**** Source document ****

Moonsicles’ Bay of Seething is Captivatingly Weird

by Justin Finney

Moonsicles Bay of Seething

There’s a scene in the Haruki Murakami novel The Wind-Up Bird Chronicle when the protagonist descends to the bottom of a dark and abandoned empty well. What was at first an impulsive action borne of curiosity soon becomes a reoccurring act of self-imposed sensory deprivation. During one of these episodes, someone above removes the ladder and closes the lid shut. Minutes trickle into hours that bleed into days spent in total cave darkness—the only audible sound being the rush of the character’s own heartbeat throbbing in his ears.

This calming (if not a little eccentric) meditative exercise turns into a surreal and nightmarish ordeal as a prolonged series of bizarre hallucinations are unleashed and the character’s subconscious overtakes his mind. It’s a fascinating chapter in the book and a good literary allegory that illustrates what happens when the cognitive dissonance we all suppress separates from the ego.

The new Moonsicles album Bay of Seething (available on vinyl March 4th) plays like it could be a soundtrack to this allegory. The 40-minute suite-like album is a dark and hypnotic instrumental work that has a homogenous creative theme that wasn’t always consistently present on the band’s first album Creeper. Those who are looking for a tidy set of pop tunes to lodge into their brain and hit mental repeat might look elsewhere. This is an album you listen to front-to-back, not piecemeal. And like other great experimental instrumental albums that create a contemplative mood (Miles Davis’ Bitches Brew comes to mind,) Bay of Seething skillfully weaves a wordless aural story we can each carve our own meaning out of.

**** Provided material ****

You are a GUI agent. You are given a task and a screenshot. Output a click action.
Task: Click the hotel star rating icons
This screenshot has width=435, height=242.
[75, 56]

****

* _What you will do_:
**A)** Reproduce word for word the stretch of the Moonsicles album review from "This calming (if" through "from the ego.".
**B)** According to the Moonsicles album review, on what date does Bay of Seething become available on vinyl?
**C)** Extend the review of the Moonsicles album Bay of Seething, starting right after its final sentence.

* _Outputs by task_:
**A)**
This calming (if not a little eccentric) meditative exercise turns into a surreal and nightmarish ordeal as a prolonged series of bizarre hallucinations are unleashed and the character’s subconscious overtakes his mind. It’s a fascinating chapter in the book and a good literary allegory that illustrates what happens when the cognitive dissonance we all suppress separates from the ego.

**B)** March 4th.

**C)**
The members of Moonsicles come from a lineage of notable experimental Austin bands like Weird Weeds and Ichi Ni San Shi. And it is in that same aesthetic style that the band has crafted its sound. The album opens with grungy guitars that resonate harmonically over sparse drums on the song “Pacifica.” It’s the beginning of a royal procession-like musical motif that resurfaces throughout the album.  A warbled synthesizer creates a bridge to the next song “Glitter Matrix.” The guitar on this track might itself be mistaken for a synthesizer the way its distorted harmonics blend in with the other instruments.

“Hell Box” begins with water drops plip-plopping in what sounds like an echo-y cave (or well.) A sinister guitar riff reminiscent of Black Sabbath and King Crimson plays over low monstrous growls, eerie synths, and intermittent crashing drums. It’s at this point on the album that the end of the song gives us our first brief moment of total silence.

“Milk Thistle” starts with the low hum of a cello panned back and forth that sounds like a Didgeridoo. It makes for a really cool atmosphere that reminds me of portions of Peter Gabriel’s great soundtrack for The Last Temptation of Christ. If one were to assess Bay of Seething by pop or rock music standards, it would be around here that you could say all the songs begin to sound the same. But since the album does play like a classical suite (largely uninterrupted) that critique wouldn’t be applicable in this situation. It’s one continuous work of art.

The last song, “Klamath,” is by far my favorite. Sounds of metal and rubber being stretched and contorted give way to a heartbeat bass line and stabbing guitar riff that rings out in whole notes. In the background, it sounds like a haunted space ship built in the 1960’s is about to explode. Halfway through it all, the drums come thudding in again with the same processional warlike beat that portends something ominous around the corner—cymbals crash and die, crash and die, crash… And all the while the guitar continues ringing out, sounding at times like it’s resolving melodically on the “Devil’s” tritone.

There aren’t many bands in Austin—or for that matter bands anywhere—doing what Moonsicles do; namely, writing authentic and original sounding instrumental albums. Bay of Seething could easily be a film score for a dystopian sci-fi epic. But it also makes for a really captivatingly weird music listening experience that gains clarity with each new play.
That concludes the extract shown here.